* _WORK REQUEST_
Once the line holding "Where should I" is found, output it and all remaining lines of the data exactly, with every picture left out.

Start of MATERIAL FOR THIS EXERCISE

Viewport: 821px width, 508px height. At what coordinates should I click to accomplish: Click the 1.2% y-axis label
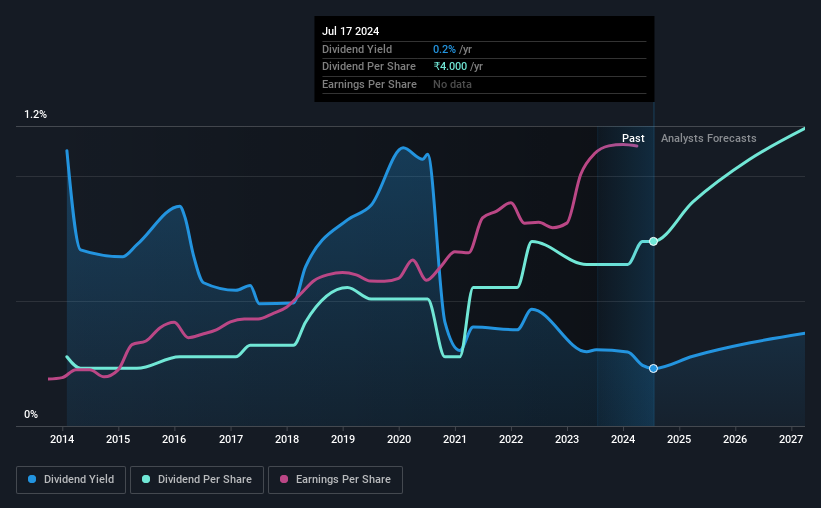(x=36, y=115)
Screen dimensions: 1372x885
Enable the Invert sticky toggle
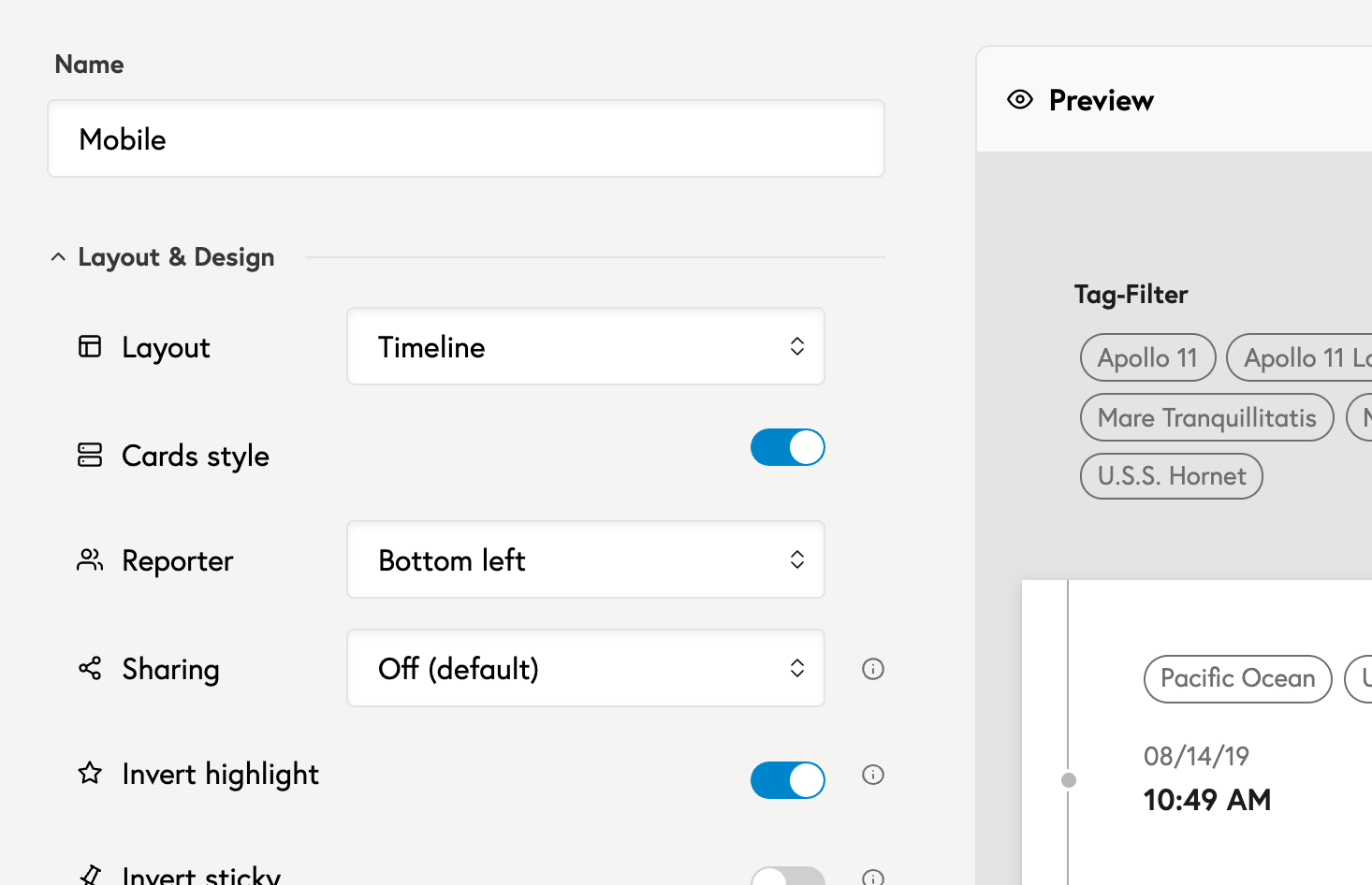(787, 877)
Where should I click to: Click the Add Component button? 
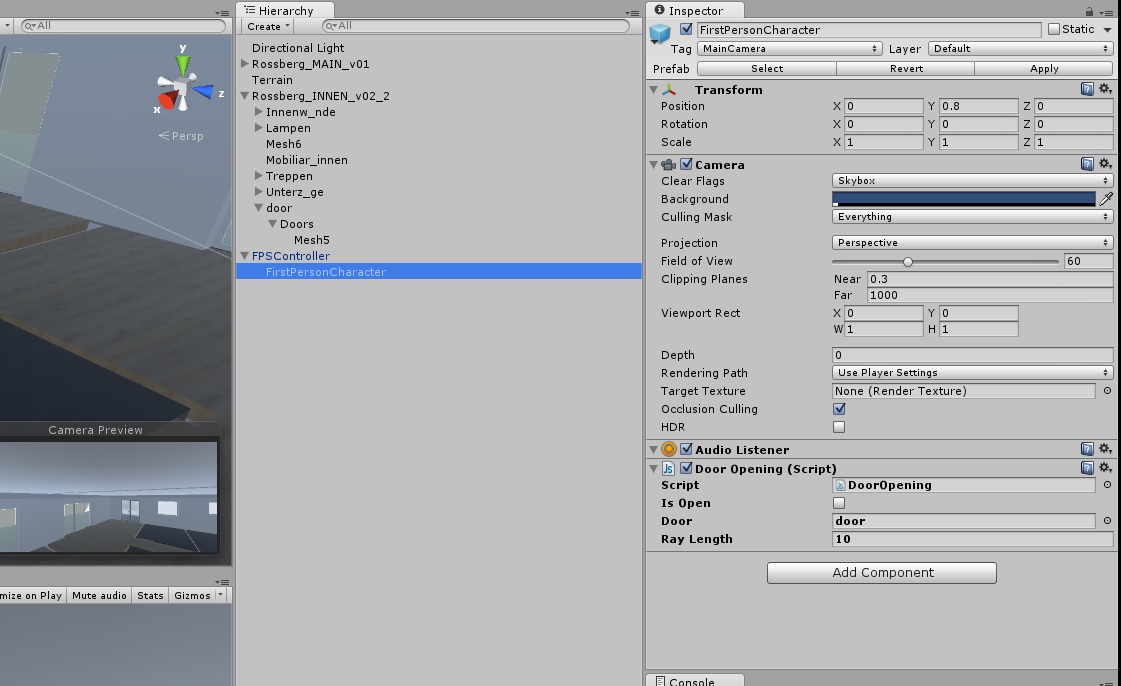[881, 572]

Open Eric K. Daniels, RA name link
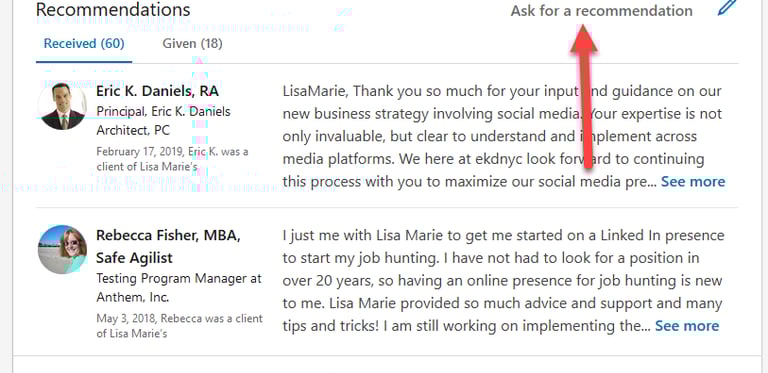pos(157,92)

End of MATERIAL FOR THIS EXERCISE

* _RESPONSE_
Where should I click to: Click the Add Component button? 
[881, 572]

Open Eric K. Daniels, RA name link
pos(157,92)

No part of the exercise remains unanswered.